*Selected extract*.

If Plaintiff seeks information and/or documents that are protected by the Illinois Medical Studies Act, then Defendants will respond appropriately. For any responsive documents that Defendants contend are protected by any privilege, Defendants will have to assert the privilege and prepare a privilege log sufficiently identifying the documents, explaining why the document(s) are covered by any privilege and should be shielded from production. If Plaintiff wants to challenge any privilege asserted, then the parties must meet and confer in an attempt to resolve their disputes. See Northern District of Illinois Local Rule 37.2. If the parties disagree and are unable to resolve matters themselves, then one party or the other will file an appropriate motion that will bring the issue to the Court for resolution in an appropriate factual and legal context.

[Saved data entries]
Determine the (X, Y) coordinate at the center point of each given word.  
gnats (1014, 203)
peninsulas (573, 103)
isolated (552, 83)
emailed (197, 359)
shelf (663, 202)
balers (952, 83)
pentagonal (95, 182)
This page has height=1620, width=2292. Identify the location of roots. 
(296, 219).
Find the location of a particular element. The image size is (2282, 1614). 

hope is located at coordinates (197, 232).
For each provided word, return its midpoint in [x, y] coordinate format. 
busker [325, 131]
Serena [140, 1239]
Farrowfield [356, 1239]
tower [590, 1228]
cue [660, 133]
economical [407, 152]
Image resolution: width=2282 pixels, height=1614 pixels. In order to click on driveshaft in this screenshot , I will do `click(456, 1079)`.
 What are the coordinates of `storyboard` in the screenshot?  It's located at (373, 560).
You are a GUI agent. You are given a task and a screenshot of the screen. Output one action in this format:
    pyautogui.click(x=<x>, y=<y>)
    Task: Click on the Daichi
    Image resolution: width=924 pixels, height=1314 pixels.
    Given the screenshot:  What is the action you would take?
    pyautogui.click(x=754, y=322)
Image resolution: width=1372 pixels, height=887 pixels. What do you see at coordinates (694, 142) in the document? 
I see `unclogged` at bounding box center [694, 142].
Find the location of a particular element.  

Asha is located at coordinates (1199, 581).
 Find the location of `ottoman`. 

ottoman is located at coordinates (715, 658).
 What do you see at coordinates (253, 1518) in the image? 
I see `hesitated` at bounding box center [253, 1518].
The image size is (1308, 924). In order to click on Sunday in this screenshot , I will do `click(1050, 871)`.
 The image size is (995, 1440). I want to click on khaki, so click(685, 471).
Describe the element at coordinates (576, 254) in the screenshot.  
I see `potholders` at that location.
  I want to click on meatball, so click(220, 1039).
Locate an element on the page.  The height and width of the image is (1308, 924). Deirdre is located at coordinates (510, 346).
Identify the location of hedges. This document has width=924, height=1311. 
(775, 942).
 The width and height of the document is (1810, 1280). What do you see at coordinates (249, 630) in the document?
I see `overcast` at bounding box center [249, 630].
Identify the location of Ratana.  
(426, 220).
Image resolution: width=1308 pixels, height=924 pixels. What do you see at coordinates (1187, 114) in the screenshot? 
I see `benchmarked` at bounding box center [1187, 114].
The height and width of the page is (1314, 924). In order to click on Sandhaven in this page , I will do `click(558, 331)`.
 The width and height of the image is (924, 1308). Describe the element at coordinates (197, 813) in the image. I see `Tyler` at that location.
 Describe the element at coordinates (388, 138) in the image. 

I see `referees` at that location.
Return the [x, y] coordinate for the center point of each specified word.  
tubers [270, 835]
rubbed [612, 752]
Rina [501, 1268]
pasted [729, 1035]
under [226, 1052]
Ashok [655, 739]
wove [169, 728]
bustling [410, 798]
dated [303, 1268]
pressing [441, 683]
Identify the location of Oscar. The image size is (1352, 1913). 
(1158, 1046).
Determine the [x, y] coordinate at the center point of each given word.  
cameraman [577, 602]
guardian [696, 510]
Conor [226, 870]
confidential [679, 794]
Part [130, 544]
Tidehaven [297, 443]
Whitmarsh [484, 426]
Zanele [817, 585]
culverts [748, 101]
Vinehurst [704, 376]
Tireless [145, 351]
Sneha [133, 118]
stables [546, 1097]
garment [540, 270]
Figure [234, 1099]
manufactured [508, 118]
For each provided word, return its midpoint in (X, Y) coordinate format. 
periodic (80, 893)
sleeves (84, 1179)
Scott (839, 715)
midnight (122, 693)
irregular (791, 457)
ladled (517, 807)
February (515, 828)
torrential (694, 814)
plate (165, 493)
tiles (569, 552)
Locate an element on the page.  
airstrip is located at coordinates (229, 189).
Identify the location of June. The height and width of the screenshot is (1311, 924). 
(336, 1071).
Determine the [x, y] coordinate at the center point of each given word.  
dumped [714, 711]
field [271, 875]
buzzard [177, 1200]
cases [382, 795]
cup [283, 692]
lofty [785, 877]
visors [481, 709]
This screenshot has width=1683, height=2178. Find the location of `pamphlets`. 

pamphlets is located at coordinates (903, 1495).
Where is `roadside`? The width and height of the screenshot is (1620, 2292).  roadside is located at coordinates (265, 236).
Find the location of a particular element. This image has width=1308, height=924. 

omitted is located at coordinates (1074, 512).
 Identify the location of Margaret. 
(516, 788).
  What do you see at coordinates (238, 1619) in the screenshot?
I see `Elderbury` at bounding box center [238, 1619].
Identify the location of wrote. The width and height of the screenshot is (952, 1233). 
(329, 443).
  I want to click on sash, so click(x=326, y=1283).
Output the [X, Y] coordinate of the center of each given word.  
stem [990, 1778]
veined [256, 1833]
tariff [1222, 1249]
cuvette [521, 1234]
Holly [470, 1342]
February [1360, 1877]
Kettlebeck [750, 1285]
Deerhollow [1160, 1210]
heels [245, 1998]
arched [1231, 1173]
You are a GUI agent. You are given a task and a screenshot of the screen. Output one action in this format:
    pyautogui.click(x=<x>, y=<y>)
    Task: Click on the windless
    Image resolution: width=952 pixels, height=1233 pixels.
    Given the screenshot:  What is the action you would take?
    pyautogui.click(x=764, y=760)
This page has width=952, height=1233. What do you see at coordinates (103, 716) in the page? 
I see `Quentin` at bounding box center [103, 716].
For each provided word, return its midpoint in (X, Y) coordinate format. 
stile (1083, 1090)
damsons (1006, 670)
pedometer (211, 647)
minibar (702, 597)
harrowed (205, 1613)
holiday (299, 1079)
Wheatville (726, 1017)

*What you will do*.
1. Quote the passage on privilege disputes, starting at the words "If Plaintiff seeks" and stopping after "and legal context.".
2. Write what comes next in the passage on privilege disputes, picking up after its final sentence.
Nothing in the listing is needed.

*Answers to this exercise*.
1.
If Plaintiff seeks information and/or documents that are protected by the Illinois Medical Studies Act, then Defendants will respond appropriately. For any responsive documents that Defendants contend are protected by any privilege, Defendants will have to assert the privilege and prepare a privilege log sufficiently identifying the documents, explaining why the document(s) are covered by any privilege and should be shielded from production. If Plaintiff wants to challenge any privilege asserted, then the parties must meet and confer in an attempt to resolve their disputes. See Northern District of Illinois Local Rule 37.2. If the parties disagree and are unable to resolve matters themselves, then one party or the other will file an appropriate motion that will bring the issue to the Court for resolution in an appropriate factual and legal context.

2.
Finally, Plaintiff's proposed protective order is drastically different than the Northern District's Model Confidentiality Order, and Plaintiff has not persuaded this Court that a protective or confidentiality order that is so different that the Northern District's Model Confidentiality Order is required in this case. Defendants have submitted a proposed protective order that is substantially similar to the Northern District's Model Confidentiality Order. It is this Court's practice to use the Northern District's Model Confidentiality Order with modifications tailored to a specific case. See Magistrate Judge Gilbert's Case Management Procedure for Entry of a Protective Order, www.ilnd.uscourts.gov/Judges/Magistrate Judge Gilbert. The Model Confidentiality Order should be the starting point from which the parties should negotiate and discuss what material shall be designated confidential or highly confidential and entitled to greater protection.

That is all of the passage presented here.